I enjoyed reading this paper, which presents a new look to the problem of developing predictive distributions under very general conditions. The key idea of this new method is transforming the data to iid observations exploiting a semiparametric model (such as a mean-scale one) or the probability integral transformation (PIT) when a completely nonparametric model is preferred under a smoothness class assumption. In this last sense the term model-free prediction is coined by the author. This approach of transformation to iid (pseudo) residuals is parallel to the usual modeling strategy conducted in parametric statistics to isolate the random component in the data from the information contained in the conditioning variables. Then, resampling can be used naturally to construct valid confidence intervals using the empirical distribution of these residuals which are iid by construction. To accommodate (possibly infinite dimensional) parameter estimation effects, one-leave-out transformations are proposed by the author to replicate properly in finite samples the associated uncertainty to predicting a new design point.

This principle provides its own point predictions inverting the transformation and using an appropriate solution for a given loss function, so it is quite different from trying to build confident intervals for a given prediction mechanism, for which specific techniques or adjustments could be necessary. Though in simulations it appears that such predictions behave similarly to the usual nonparametric estimators, it could be interesting to further investigate in detail the properties of these new point estimates (of conditional expectations), both asymptotically and in finite samples.

This transformation approach is also common, as outlined in different parts of the paper, to the goodness-of-fit literature, where parametric models impose iid errors with a given marginal distribution or specify directly conditional distributions.

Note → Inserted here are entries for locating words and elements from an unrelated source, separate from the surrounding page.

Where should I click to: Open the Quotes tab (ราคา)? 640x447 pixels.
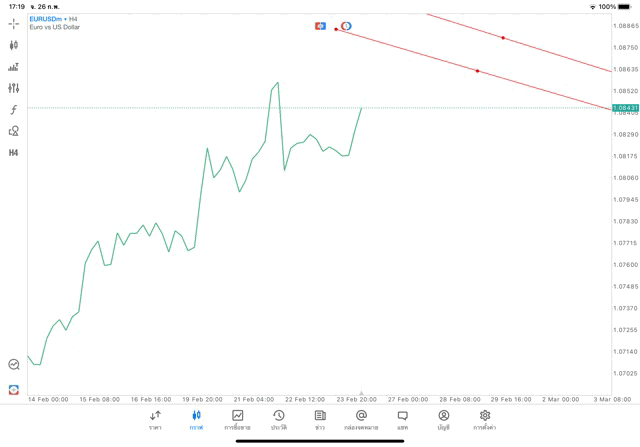coord(155,419)
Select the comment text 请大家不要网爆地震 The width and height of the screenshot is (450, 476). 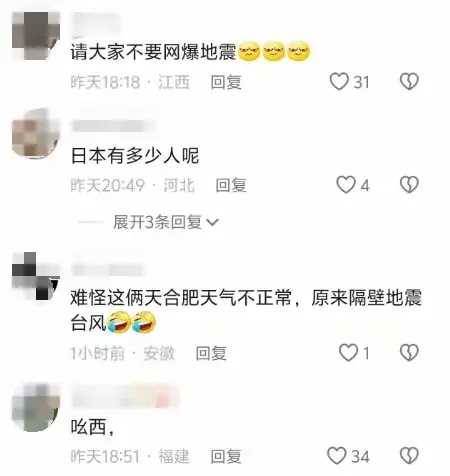click(x=153, y=52)
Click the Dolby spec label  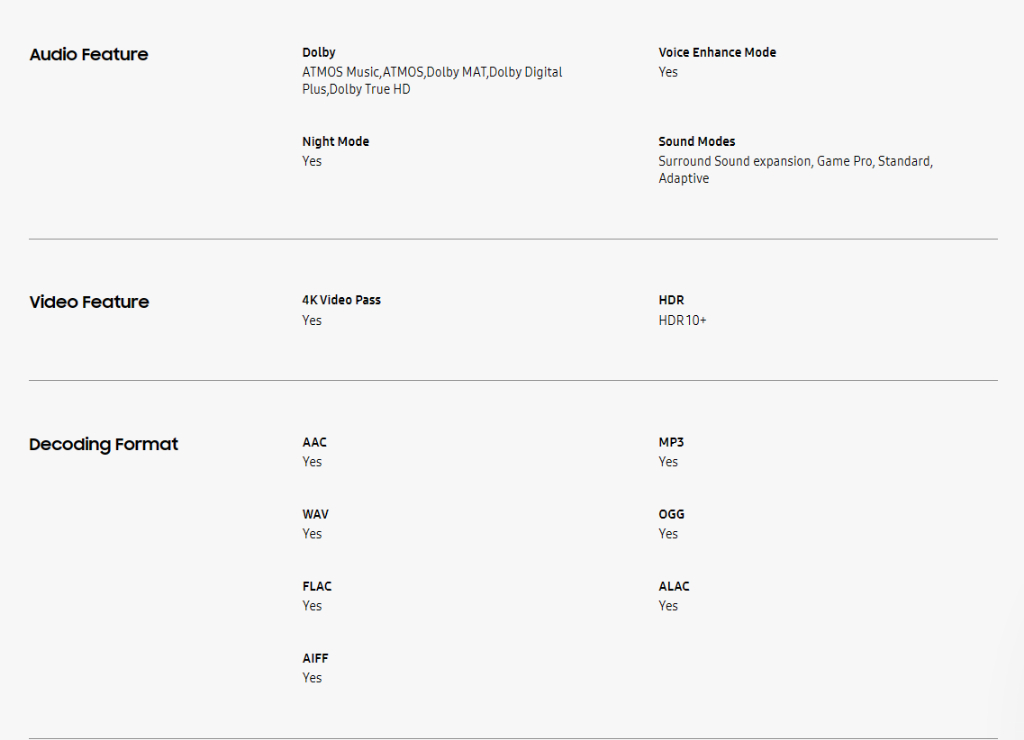319,52
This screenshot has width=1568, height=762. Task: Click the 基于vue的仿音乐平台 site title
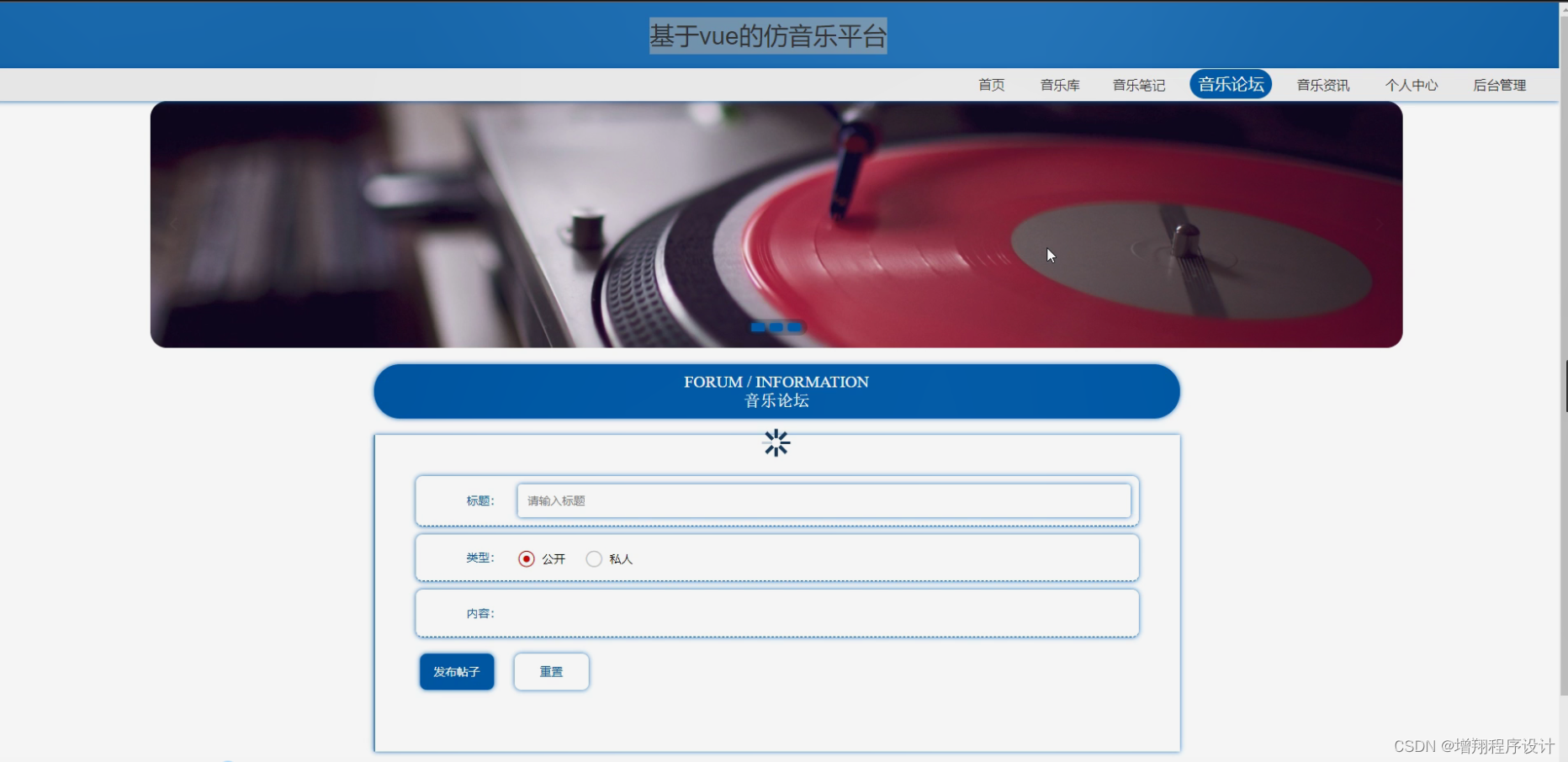coord(766,36)
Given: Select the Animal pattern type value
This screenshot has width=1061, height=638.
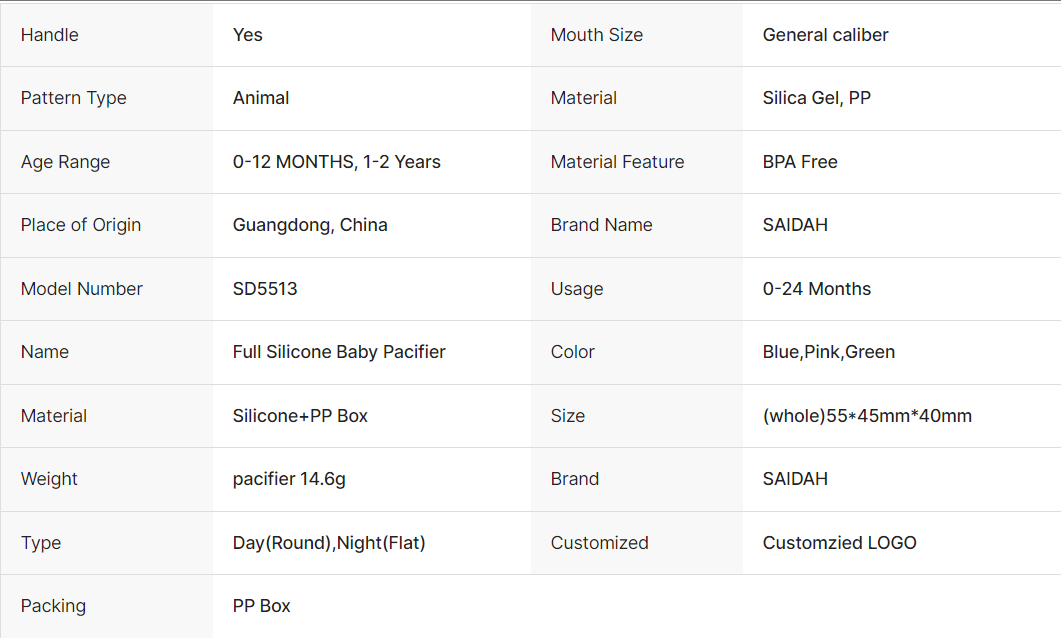Looking at the screenshot, I should point(261,98).
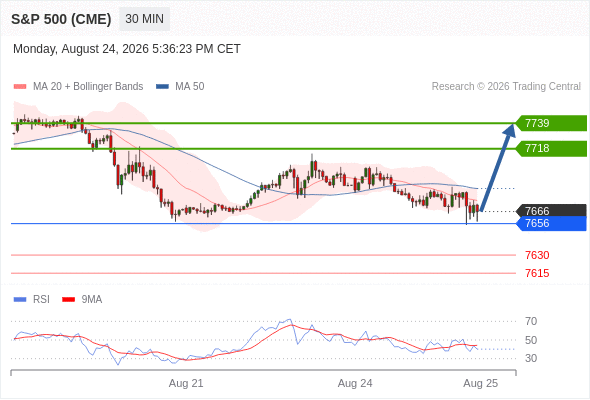Select the Aug 21 date axis label
The height and width of the screenshot is (400, 590).
pos(186,383)
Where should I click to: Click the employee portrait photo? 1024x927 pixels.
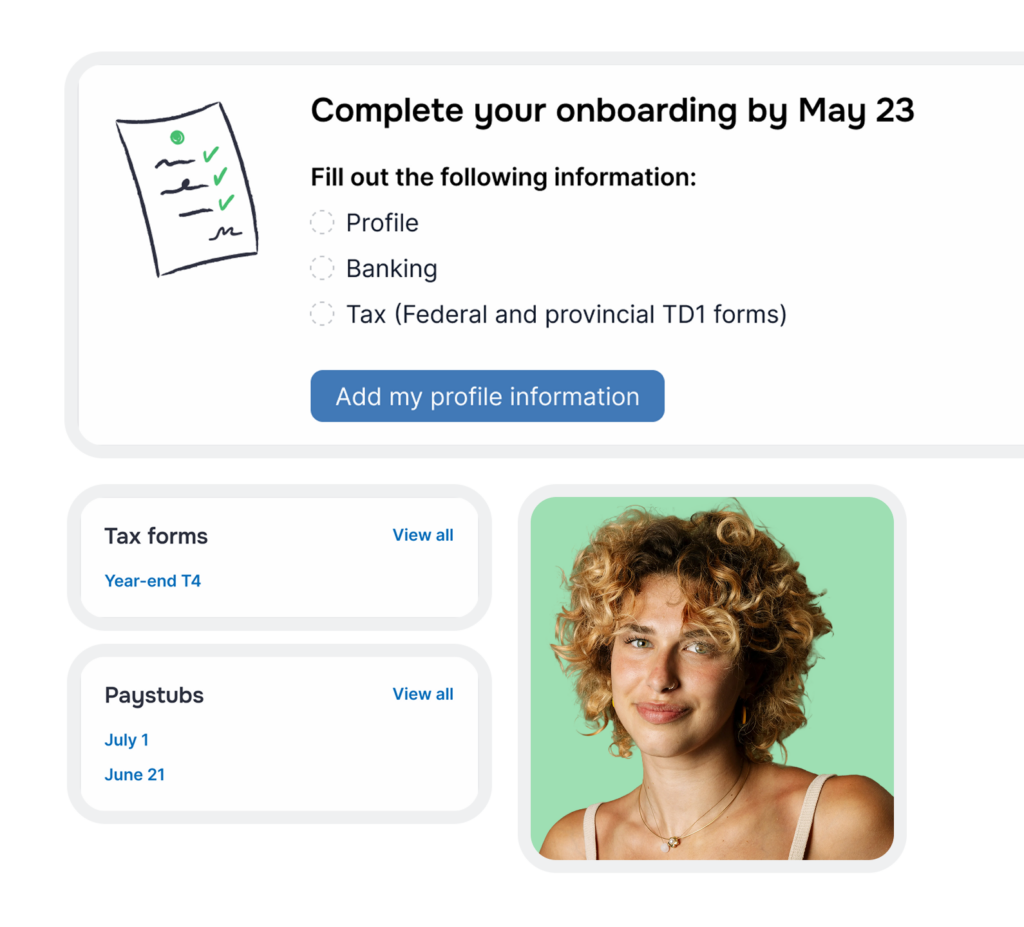(712, 678)
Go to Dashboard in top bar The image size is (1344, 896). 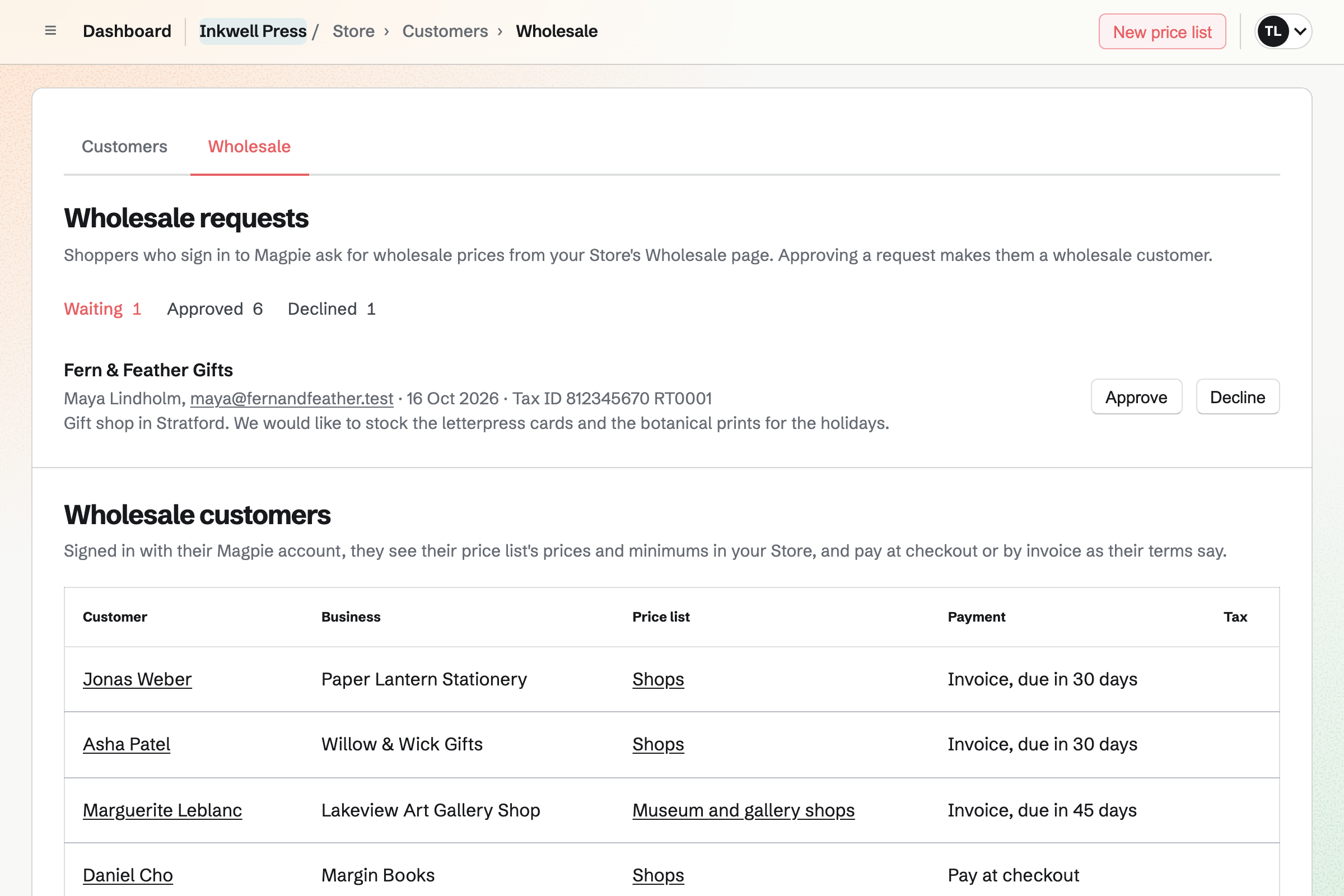[127, 31]
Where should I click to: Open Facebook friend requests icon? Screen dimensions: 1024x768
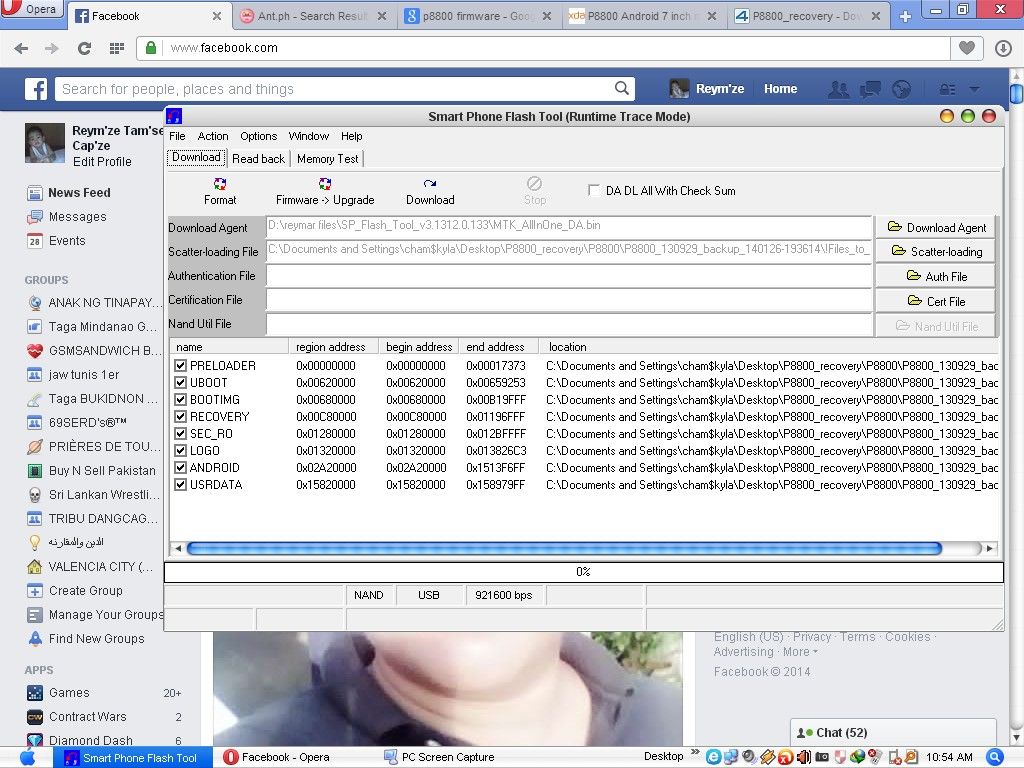[839, 89]
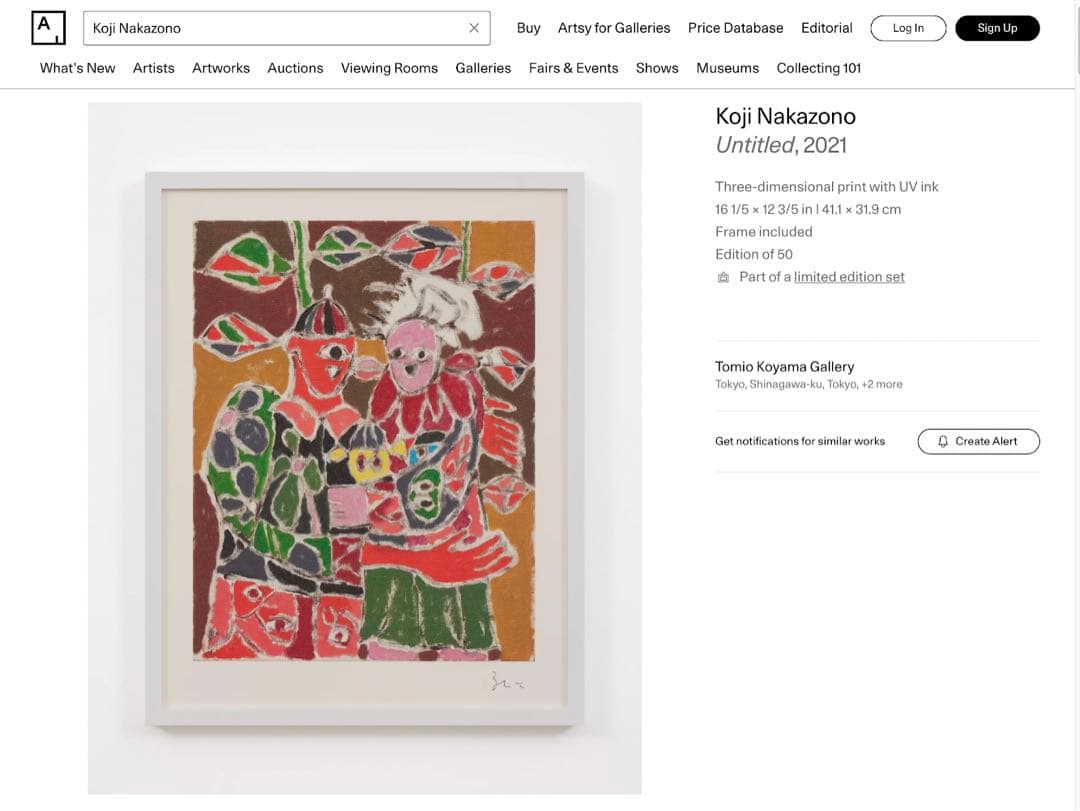
Task: View the Untitled artwork image
Action: (364, 449)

Here the modeling target is obtaining residuals or proxies of these errors that can be confronted to such (modeling) assumptions. This checking can be done by graphical devices based on histograms of the PIT (see Dawid 1984 or Diebold et al. 1998 and Gneiting et al. 2007 for further alternatives) and also by formal tests that account for parameter estimation effects, see for instance Bai (2003) in a time series context, Delgado and Stute (2008) or Kheifets (2011), which focus on the independence assumption which is critical in time series applications and, as discussed in Sect. 4.6 of the paper, in the presence of smoothed estimates. However, the properties of such tests under nonparametric estimation are yet unknown.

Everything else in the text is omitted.